Skeletal isomerization of hydrocarbons over zirconium oxide promoted by Platinum and Sulfate Ion

The genesis of the high activity of zirconium oxide promoted by platinum and sulfate ion (Pt/SO42−--ZrO2) for skeletal isomerization of butane and pentane in the presence of hydrogen is studied in terms of the interaction of the catalyst with molecular hydrogen. For skeletal isomerization of pentane at 523 K, Pt/SO42−-ZrO2 showed activity only in the presence of molecular hydrogen, and its activity persisted for a long period. For skeletal isomerization of butane at 523 K, the catalyst showed activity in the absence of hydrogen, but the activity was markedly enhanced in the presence of hydrogen.

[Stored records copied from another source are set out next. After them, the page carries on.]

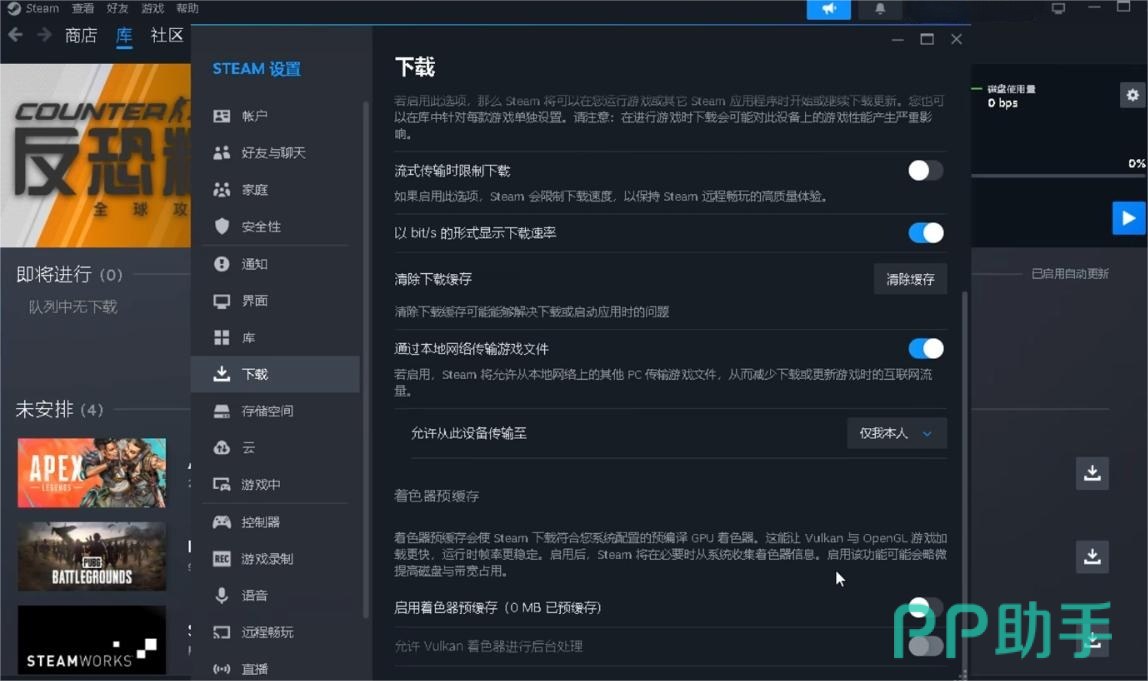1148x681 pixels.
Task: Turn off local network game file transfer
Action: click(x=925, y=349)
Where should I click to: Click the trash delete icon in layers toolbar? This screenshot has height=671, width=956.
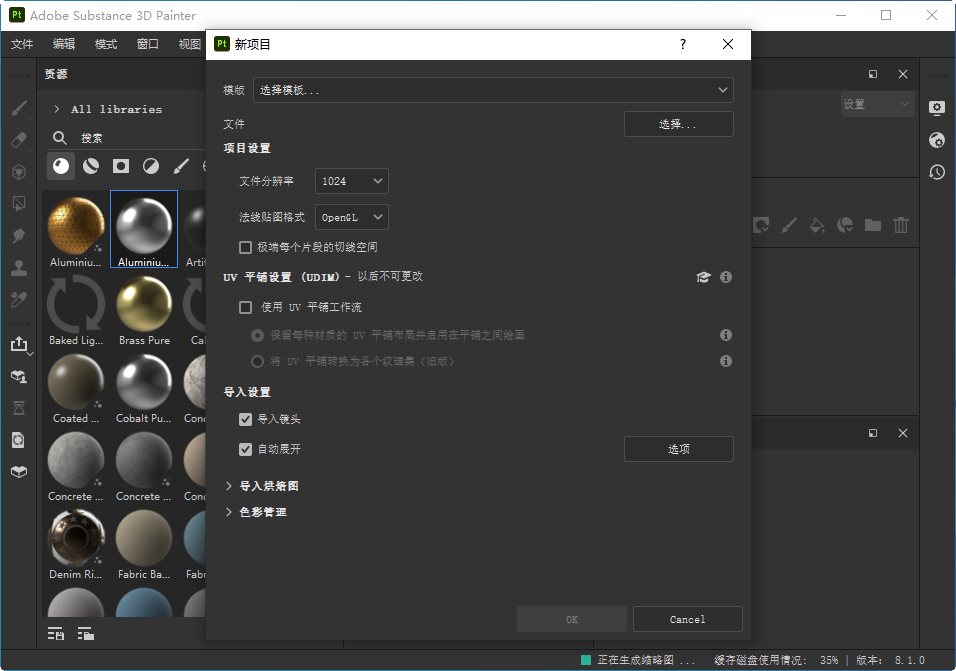(901, 225)
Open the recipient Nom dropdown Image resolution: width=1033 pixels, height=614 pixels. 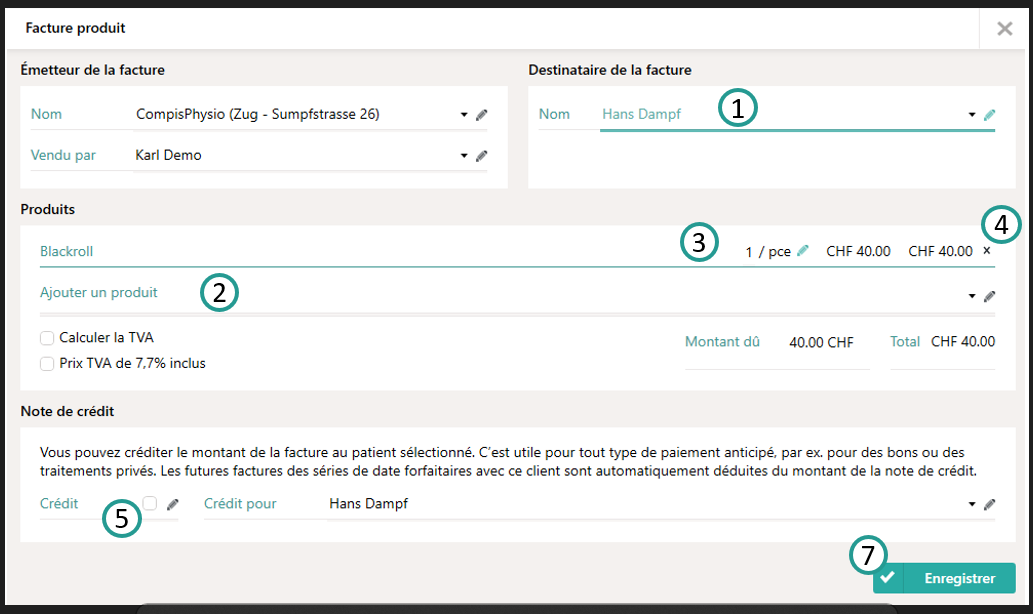(x=970, y=114)
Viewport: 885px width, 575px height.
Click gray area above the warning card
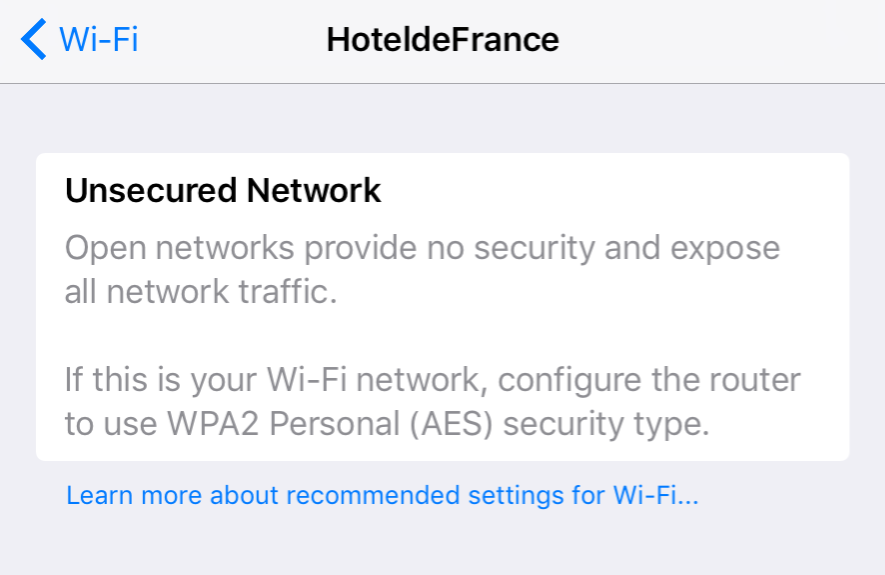click(442, 118)
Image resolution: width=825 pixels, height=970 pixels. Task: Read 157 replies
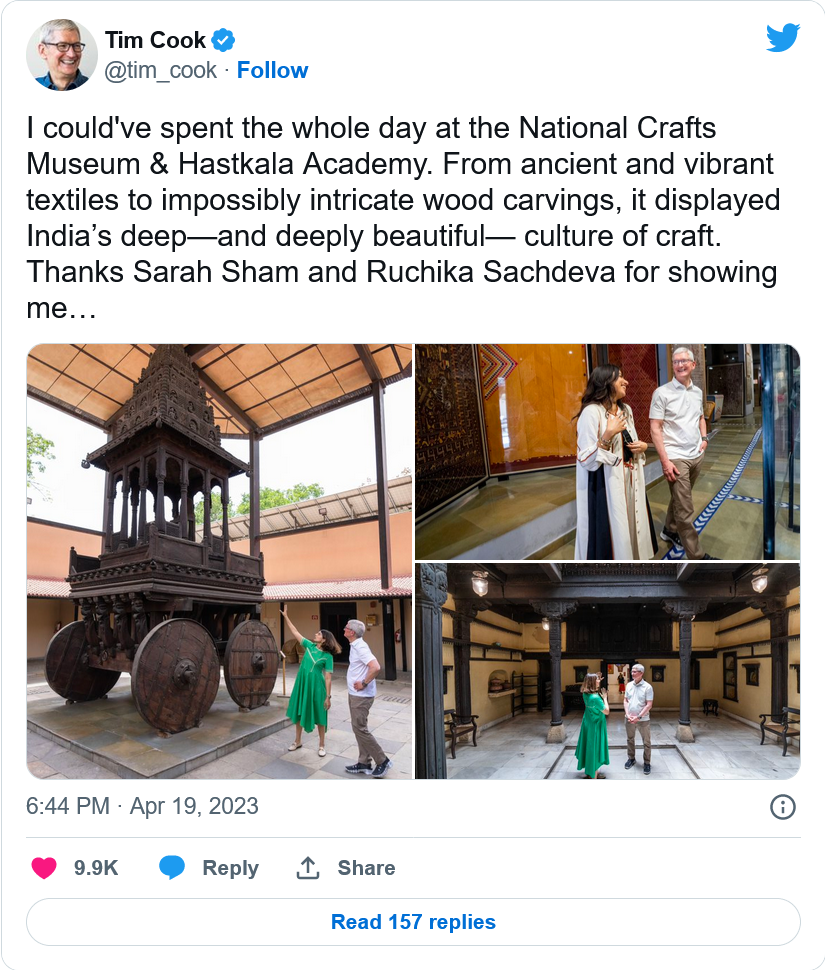click(x=413, y=922)
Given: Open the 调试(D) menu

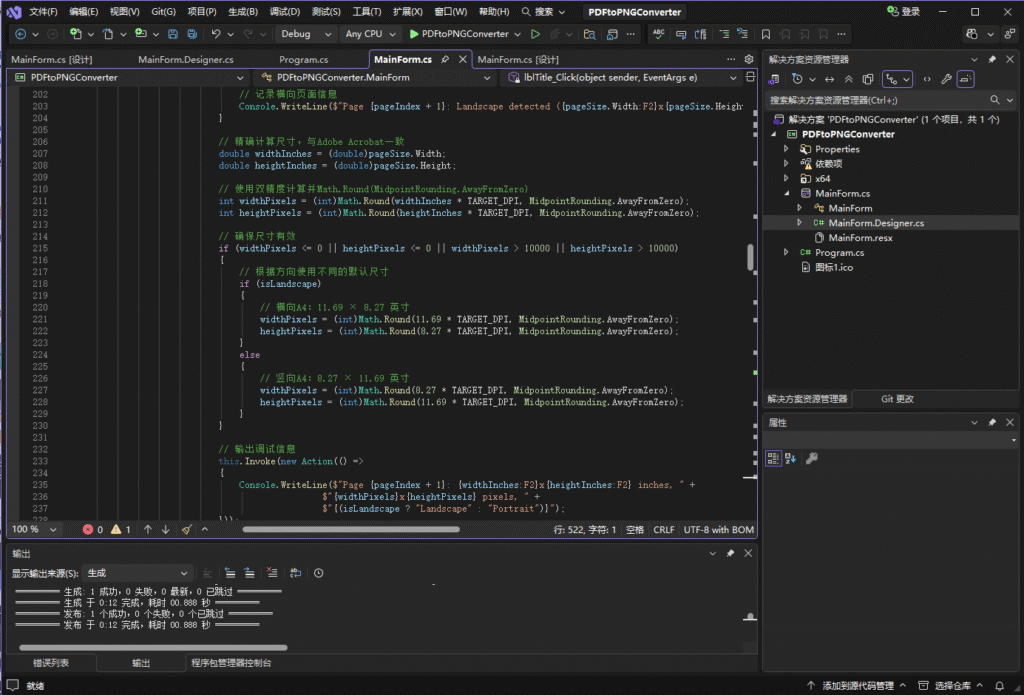Looking at the screenshot, I should [x=285, y=12].
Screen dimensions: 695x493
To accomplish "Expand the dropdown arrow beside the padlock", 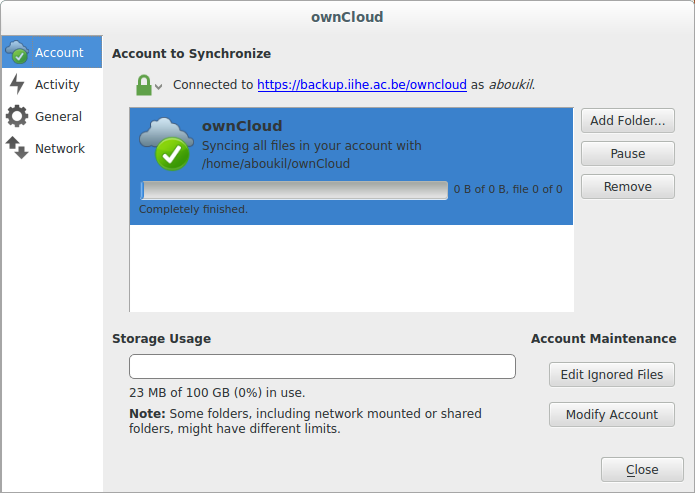I will [158, 87].
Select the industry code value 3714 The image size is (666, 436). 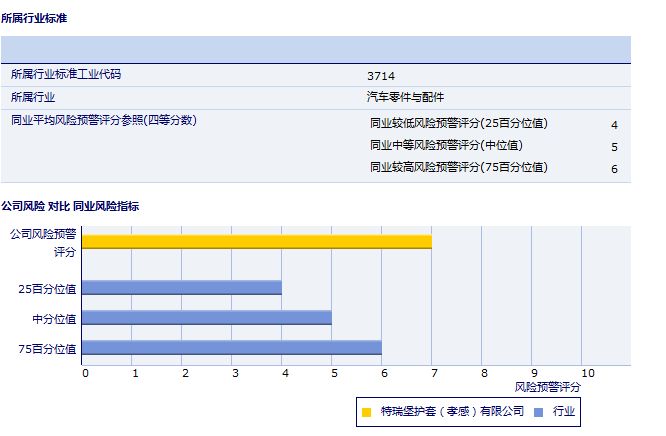click(x=381, y=75)
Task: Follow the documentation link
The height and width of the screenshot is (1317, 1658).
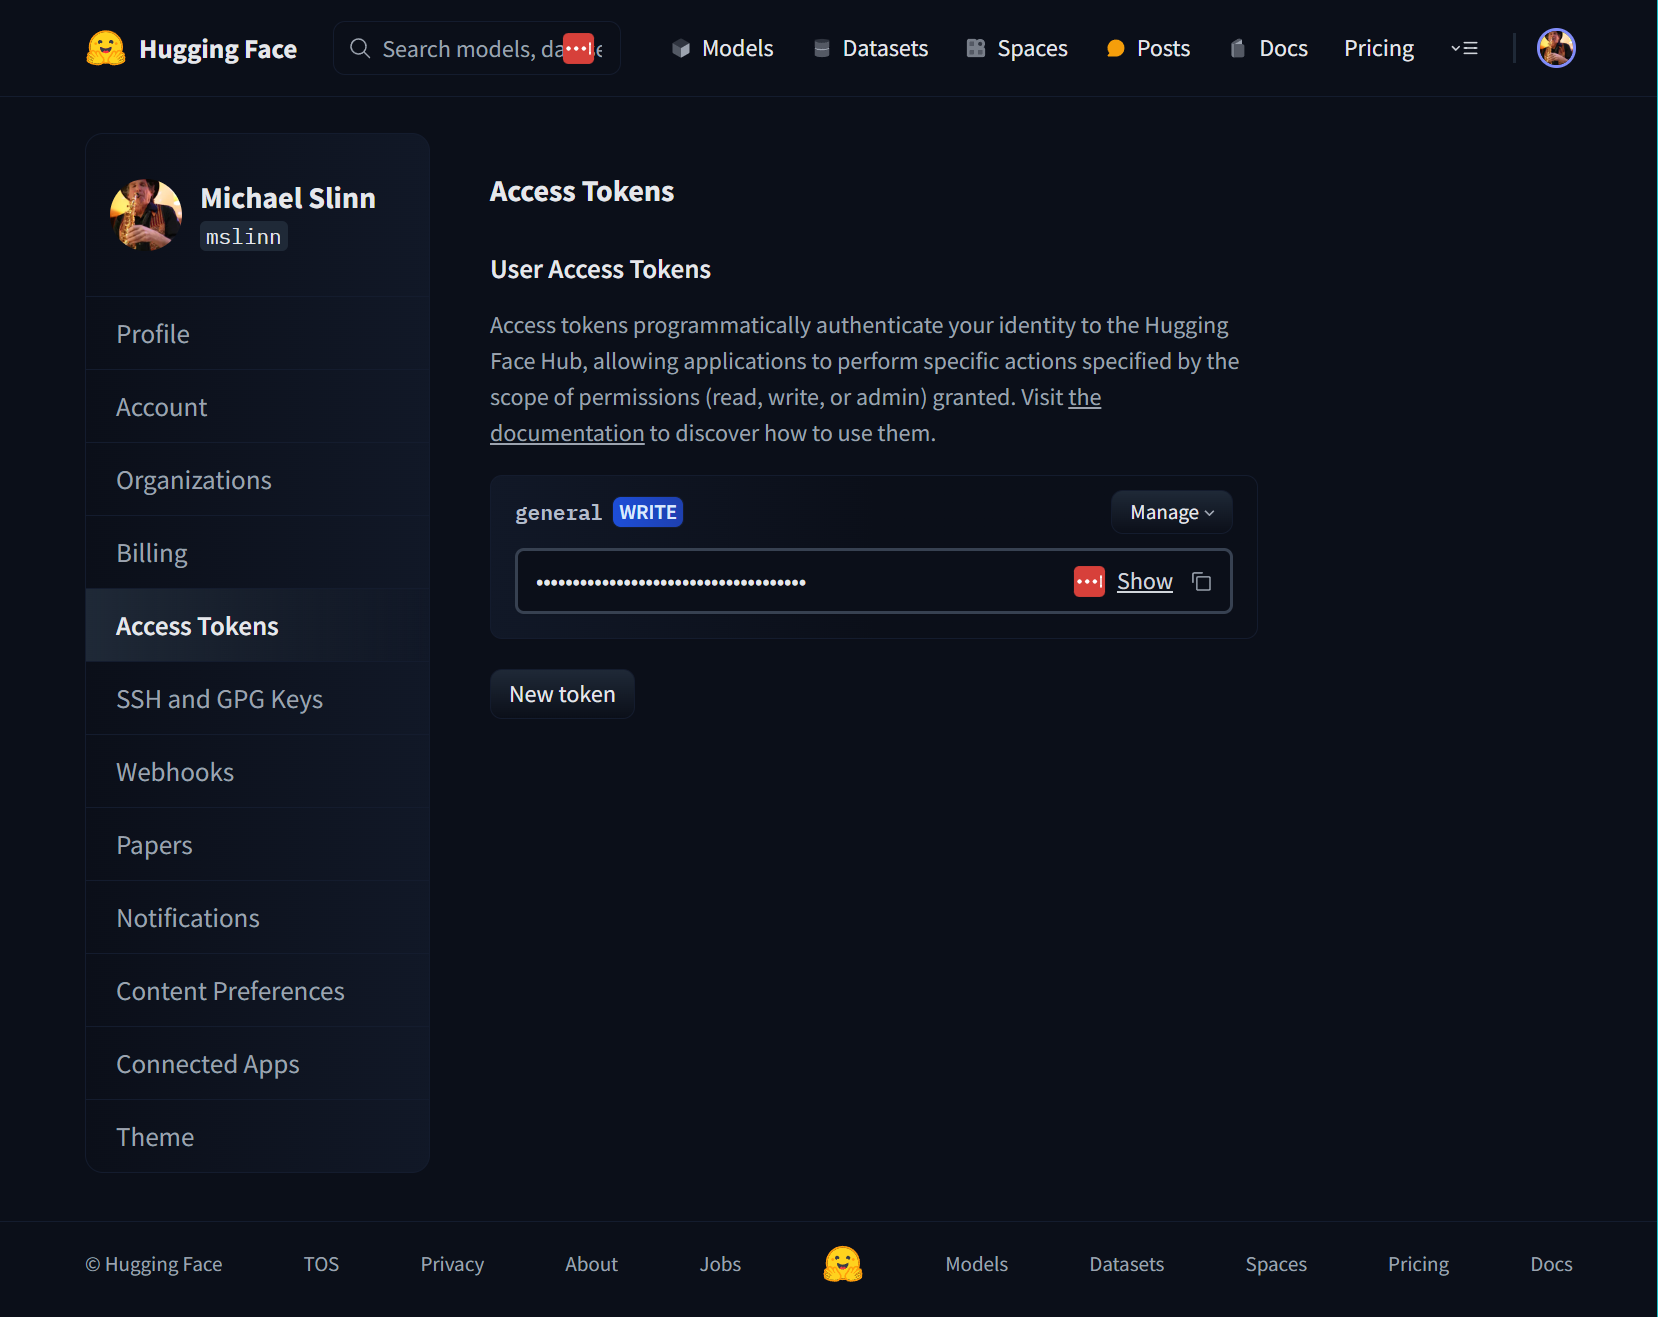Action: tap(567, 434)
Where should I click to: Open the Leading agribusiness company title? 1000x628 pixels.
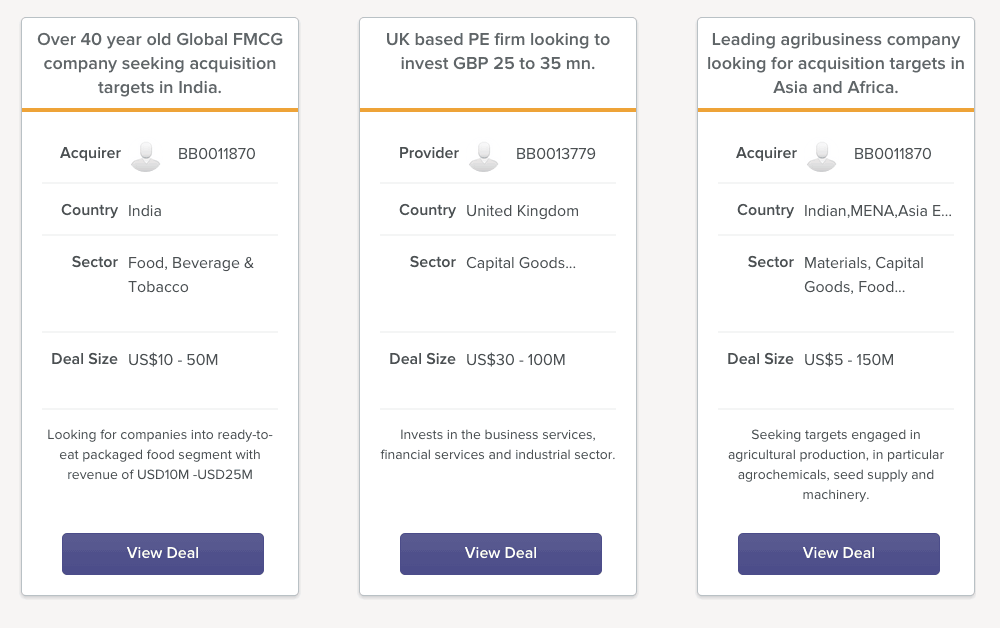point(836,63)
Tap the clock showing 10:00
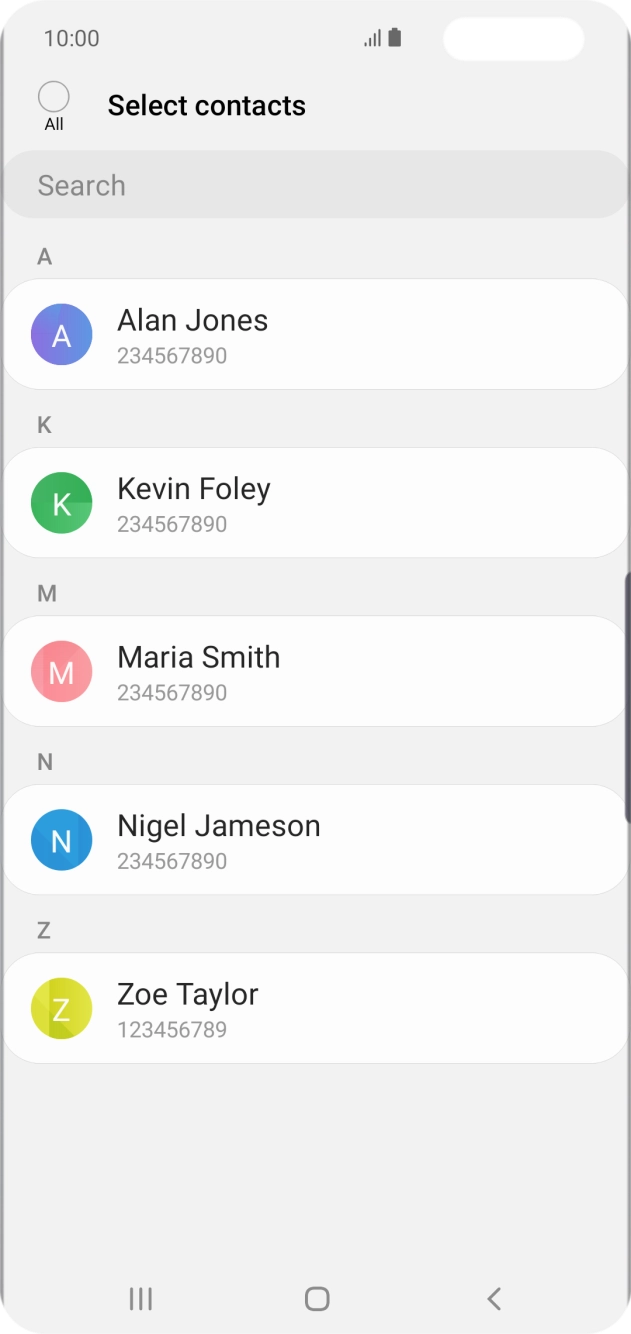The image size is (631, 1334). 72,39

For pentane and butane skeletal isomerization, the products consisted exclusively of 2-methylbutane and 2-methylpropane, respectively. For a typical acid-catalyzed reaction of cyclopropane ring opening at 373 K, the presence of hydrogen enhanced the activity, but the hydrogen enhancement effect was small. The products consisted exclusively of propene even in the presence of hydrogen: hydrogenation of propene scarcely occurred. Infrared spectroscopic study of adsorbed pyridine showed that by heating the catalyst in the presence of hydrogen in the temperature range 423–623 K, protonic acid sites were formed with concomitant decrease in the number and strength of Lewis acid sites, demonstrating that the protonic acid sites originate from molecular hydrogen. The mechanisms of protonic acid site generation are discussed. It is suggested that molecular hydrogen dissociates on the platinum to hydrogen atoms which undergo spillover on the SO42−-ZrO2 and convert to an H+ and an e− or H−. The H+ acts as catalytic site for acid-catalyzed reactions.